As a libertarian, most of what United States President Donald Trump is doing can’t be championed, whether it is foreign or trade policy. The only enjoyment that a libertarian can get is his treatment of the mainstream media, which is both comical and a form of karma (remember how they treated Ron Paul in 2008 and 2012).
Right now, the Trump administration wants to slap a 20% tariff on Canadian lumber.
The media claim that this is bad for Canadians because we’ll be the ones paying for it. However, if you understand the regressive nature of tariffs and protectionism, it is usually the importing nation that suffers the most from this initiative.
Here is an excerpt:
If Canadian companies could sell the Americans a cheaper product then what’s the big deal?
One of the fallacies behind this move – and, in a broader sense, protectionism – is that exporters are impacted the most by tariffs. This is incorrect. The president’s 20% lumber tax will not be paid for by the Canadian lumber industry, but rather by American lumber-buying companies and homebuyers.

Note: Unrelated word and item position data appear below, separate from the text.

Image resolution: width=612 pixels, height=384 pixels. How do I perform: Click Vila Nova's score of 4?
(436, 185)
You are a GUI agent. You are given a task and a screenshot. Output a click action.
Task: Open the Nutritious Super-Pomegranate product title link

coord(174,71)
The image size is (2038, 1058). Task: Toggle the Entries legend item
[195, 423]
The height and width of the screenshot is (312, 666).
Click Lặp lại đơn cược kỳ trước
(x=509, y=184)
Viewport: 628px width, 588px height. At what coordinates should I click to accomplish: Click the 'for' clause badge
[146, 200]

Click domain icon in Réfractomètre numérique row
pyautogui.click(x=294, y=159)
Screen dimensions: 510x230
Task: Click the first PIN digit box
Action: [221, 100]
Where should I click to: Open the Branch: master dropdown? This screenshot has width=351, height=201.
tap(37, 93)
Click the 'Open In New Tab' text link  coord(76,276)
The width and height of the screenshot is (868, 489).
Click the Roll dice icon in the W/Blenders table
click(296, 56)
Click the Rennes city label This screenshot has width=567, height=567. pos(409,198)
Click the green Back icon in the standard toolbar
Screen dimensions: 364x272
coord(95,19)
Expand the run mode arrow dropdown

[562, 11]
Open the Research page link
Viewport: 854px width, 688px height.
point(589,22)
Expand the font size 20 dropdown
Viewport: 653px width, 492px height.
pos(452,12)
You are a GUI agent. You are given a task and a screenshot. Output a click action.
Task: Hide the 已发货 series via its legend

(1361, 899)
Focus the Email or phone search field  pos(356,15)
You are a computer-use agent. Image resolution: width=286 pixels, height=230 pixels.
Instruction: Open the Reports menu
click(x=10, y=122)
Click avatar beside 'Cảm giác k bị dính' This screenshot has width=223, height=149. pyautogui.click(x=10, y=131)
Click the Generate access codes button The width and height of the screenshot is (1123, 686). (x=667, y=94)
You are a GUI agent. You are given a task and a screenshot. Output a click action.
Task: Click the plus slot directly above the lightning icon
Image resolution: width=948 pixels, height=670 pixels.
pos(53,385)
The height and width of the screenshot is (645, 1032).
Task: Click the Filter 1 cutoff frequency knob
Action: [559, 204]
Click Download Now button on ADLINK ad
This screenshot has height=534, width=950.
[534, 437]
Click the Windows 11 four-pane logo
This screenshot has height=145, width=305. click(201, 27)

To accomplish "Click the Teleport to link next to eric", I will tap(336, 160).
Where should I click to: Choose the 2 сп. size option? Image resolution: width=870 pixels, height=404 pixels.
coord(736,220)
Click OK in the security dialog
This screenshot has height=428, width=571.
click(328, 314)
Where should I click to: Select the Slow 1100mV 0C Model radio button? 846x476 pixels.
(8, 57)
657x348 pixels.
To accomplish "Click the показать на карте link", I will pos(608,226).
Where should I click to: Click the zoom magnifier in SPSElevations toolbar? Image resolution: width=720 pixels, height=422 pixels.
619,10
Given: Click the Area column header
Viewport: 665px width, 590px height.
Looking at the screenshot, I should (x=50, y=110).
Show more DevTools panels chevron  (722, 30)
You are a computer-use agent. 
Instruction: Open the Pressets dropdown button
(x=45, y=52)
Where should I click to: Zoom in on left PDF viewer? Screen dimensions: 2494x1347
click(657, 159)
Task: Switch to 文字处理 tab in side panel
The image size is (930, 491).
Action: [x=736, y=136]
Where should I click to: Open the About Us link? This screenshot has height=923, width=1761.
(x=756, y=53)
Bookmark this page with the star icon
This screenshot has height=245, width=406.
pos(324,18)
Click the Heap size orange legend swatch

A high-cost domestic industry would welcome a tariff because it protects it from low-cost foreign competition. This is a trade policy that makes a country poorer by raising prices, destroying jobs and increasing taxes for Americans, all in the name of protecting domestic producers.
The administration may believe that it is creating, protecting or saving jobs in the lumber industry. However, the president’s import tax will have a greater effect in other US industries, particularly in construction, where there are thirty-two construction workers employed in homebuilding for every one worker in logging, lumber and wood production combined, according to the American Enterprise Institute (AEI). The tariff would increase housing prices, slow homebuilding and lay off thousands of construction workers.
Simply put: Trump placed a 20% tariff on the American people.